Funny thing about making my 30’s style tunic top is I had to make sure to label the front and the back with pieces of paper, and keep them there. There is no real way to tell which is which once it’s done and on a hangar! I decided to make my very own label, using a small leftover piece of bias tape. A ‘rub-a-dub’ water and wash proof pen marked out my initials and went into the back neckline piece for a very special and fun utilitarian customization. The last time I initialed one of my creations was to stitch on my personalization to my refashioned black silk tap pants. Personalizing one’s wardrobe was popular in the 20’s and 30’s. I suppose it gave women a way to jazz up their wardrobe without spending much at all, and at the same time made them feel like it was truly theirs. People of those decades lived through the depression so they knew to have something be “their own” was a precious blessing.

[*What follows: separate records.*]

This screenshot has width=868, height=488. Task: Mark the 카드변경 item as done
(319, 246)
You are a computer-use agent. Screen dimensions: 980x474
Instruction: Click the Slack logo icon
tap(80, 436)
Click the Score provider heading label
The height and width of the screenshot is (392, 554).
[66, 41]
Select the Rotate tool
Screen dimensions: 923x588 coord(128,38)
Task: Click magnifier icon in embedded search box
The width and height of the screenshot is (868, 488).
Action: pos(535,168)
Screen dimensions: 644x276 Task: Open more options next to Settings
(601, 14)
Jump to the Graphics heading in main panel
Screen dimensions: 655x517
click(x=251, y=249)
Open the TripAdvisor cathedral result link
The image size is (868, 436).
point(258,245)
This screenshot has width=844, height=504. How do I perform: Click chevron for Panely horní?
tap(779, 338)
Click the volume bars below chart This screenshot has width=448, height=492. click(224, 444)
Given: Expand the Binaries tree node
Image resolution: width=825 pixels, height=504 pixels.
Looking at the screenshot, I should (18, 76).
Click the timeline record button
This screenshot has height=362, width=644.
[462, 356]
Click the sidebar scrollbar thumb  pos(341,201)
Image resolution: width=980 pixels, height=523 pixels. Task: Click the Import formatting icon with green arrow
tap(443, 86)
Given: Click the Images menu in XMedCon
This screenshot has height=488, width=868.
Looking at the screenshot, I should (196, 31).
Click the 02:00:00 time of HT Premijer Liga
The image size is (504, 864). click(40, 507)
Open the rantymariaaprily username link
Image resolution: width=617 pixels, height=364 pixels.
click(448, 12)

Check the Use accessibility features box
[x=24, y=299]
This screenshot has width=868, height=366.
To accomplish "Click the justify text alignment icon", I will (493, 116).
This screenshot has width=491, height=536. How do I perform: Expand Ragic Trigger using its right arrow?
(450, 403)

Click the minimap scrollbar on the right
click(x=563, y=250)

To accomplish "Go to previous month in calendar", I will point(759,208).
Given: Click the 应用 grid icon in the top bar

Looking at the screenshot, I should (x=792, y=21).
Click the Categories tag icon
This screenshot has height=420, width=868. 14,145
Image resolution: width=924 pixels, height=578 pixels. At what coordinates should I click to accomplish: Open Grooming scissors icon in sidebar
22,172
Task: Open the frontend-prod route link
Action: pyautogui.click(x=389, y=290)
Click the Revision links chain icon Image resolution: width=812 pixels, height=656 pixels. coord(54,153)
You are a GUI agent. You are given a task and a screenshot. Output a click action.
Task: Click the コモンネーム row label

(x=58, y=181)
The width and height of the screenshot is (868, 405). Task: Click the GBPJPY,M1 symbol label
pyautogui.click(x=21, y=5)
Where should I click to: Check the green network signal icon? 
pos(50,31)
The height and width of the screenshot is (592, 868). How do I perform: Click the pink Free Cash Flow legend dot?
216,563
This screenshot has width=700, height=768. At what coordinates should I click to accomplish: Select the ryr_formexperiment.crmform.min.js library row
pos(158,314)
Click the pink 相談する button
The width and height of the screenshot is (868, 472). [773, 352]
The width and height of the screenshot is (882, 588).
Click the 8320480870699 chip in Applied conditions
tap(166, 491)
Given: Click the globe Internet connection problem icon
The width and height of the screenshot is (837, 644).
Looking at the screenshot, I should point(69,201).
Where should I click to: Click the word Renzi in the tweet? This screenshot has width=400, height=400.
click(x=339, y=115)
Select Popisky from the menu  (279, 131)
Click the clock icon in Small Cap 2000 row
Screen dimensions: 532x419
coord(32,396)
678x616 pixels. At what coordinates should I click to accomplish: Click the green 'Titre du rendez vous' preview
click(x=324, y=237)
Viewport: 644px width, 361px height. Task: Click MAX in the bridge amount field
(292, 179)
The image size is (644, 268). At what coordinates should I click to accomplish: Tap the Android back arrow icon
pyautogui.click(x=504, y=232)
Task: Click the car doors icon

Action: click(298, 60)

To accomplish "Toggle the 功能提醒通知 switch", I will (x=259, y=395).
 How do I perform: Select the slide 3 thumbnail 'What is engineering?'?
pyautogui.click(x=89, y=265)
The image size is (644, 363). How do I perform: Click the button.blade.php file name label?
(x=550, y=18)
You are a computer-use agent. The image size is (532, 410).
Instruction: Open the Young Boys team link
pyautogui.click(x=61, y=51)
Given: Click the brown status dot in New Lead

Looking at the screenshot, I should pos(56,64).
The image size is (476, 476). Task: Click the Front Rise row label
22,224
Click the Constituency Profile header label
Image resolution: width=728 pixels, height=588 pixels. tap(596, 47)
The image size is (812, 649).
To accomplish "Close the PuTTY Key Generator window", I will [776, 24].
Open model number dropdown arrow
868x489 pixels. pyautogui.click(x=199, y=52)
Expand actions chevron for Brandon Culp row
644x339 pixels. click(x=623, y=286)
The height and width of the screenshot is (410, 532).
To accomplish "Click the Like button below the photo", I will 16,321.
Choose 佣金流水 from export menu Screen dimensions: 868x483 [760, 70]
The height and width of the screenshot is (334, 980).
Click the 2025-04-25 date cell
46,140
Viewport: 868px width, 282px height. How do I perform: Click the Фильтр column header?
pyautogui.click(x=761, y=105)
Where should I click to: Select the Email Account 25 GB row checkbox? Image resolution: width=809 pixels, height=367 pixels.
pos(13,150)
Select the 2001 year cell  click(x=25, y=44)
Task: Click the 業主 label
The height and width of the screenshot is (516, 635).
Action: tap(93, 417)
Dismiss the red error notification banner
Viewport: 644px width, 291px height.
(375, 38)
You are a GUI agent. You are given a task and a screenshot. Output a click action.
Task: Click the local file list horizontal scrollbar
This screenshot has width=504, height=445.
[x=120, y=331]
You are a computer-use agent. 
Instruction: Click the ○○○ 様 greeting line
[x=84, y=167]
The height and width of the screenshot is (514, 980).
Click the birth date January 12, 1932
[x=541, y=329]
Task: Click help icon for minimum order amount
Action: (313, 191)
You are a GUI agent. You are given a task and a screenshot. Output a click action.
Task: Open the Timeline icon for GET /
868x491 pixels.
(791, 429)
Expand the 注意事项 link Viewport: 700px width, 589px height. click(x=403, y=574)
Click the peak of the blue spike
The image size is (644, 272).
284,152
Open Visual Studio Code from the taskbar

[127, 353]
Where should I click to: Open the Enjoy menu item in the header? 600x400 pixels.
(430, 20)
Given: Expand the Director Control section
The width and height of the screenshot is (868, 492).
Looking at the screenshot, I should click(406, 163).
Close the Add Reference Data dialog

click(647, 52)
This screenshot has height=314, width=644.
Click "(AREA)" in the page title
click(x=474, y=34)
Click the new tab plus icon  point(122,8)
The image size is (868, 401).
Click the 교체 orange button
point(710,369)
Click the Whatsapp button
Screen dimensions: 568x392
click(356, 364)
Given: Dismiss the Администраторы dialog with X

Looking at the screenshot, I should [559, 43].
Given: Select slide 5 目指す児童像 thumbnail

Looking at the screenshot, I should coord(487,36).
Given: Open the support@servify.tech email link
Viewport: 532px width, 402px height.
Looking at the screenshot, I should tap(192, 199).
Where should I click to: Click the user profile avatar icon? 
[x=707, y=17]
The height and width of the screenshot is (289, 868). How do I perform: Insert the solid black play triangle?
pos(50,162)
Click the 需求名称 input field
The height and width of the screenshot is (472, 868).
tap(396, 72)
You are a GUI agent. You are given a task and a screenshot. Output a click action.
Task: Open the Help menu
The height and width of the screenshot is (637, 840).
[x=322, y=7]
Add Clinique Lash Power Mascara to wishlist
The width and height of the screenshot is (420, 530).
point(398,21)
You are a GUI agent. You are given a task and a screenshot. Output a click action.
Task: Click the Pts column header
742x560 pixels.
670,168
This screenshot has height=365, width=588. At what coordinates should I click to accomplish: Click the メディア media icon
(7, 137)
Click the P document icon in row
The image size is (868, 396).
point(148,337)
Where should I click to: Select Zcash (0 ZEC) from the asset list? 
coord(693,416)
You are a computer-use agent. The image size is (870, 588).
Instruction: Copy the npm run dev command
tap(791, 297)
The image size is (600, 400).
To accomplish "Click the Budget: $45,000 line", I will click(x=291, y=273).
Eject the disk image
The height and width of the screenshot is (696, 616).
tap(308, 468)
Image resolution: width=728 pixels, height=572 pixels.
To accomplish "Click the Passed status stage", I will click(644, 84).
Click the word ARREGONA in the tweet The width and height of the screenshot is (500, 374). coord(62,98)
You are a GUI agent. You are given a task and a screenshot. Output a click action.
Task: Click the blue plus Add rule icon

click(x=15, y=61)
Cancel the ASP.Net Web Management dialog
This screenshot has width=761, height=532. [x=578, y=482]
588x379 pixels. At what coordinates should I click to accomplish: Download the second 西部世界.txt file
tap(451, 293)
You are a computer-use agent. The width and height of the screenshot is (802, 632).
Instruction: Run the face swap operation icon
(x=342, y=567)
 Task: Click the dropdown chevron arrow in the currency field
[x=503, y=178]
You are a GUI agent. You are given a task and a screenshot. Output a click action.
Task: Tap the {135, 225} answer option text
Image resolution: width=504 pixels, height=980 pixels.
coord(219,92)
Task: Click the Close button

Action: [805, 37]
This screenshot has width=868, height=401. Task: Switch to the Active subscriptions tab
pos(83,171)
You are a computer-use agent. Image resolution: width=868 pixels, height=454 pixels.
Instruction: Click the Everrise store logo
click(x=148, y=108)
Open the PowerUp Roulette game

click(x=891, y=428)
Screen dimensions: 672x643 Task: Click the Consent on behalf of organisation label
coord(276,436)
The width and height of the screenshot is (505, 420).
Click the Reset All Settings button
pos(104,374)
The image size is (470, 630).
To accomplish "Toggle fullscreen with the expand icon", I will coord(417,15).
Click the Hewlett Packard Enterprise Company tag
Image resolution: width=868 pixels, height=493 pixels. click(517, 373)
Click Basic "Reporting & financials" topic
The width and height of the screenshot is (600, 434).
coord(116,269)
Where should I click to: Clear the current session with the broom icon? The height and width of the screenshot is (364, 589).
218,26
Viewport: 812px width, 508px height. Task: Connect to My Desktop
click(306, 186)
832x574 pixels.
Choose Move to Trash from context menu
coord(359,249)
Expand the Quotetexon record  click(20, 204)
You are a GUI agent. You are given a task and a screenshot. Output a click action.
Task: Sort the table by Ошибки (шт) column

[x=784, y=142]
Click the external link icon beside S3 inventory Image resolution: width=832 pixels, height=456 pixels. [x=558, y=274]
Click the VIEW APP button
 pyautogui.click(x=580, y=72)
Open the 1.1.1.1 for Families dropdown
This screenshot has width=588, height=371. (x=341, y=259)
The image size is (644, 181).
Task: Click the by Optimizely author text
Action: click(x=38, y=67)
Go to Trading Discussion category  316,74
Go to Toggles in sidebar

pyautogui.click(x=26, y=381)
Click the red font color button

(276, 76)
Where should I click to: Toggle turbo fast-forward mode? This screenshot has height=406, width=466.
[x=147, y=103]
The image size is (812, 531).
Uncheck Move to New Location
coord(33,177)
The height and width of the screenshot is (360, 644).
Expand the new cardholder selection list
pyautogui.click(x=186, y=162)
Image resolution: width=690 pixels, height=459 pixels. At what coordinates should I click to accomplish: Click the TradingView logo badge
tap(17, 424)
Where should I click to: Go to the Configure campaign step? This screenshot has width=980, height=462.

Surrealism is defined by a basic Google search as “a 20th-century avant-garde movement in art and literature that sought to release the creative potential of the unconscious mind, for example by the irrational juxtaposition of images”. Perhaps one of the reasons that Surrealism appeals to me is because, in some rational irrational way, I understand it because that is the precise way I use my artistic talents. Many times I just go with my gut, or intuition, and relax to let my creative juices help things fall naturally into place…and these times often yield good results. I don’t necessarily do the “irrational juxtaposition” part because many of my hobbies (sewing, jewelry making, painting, cooking, etc) need a sensible order. However, I would encourage other seamstress to try a Surrealist-type of approach to creating their projects. There is so much inspiration out there, and an infinite possibility to make exactly what you want to wear by using your talents. Make something amazing that feels right to you and you will love wearing it!
It’s so enjoyable for me to be able to make, re-create, and re-invent fashions from the past and understand them in light of today. I especially like finding a new way to wear a past fashion that slenderizes oneself, especially for me being someone on the smaller/shorter side. Plus, I didn’t have to do some precise fitting! Trying new “old” things are fun.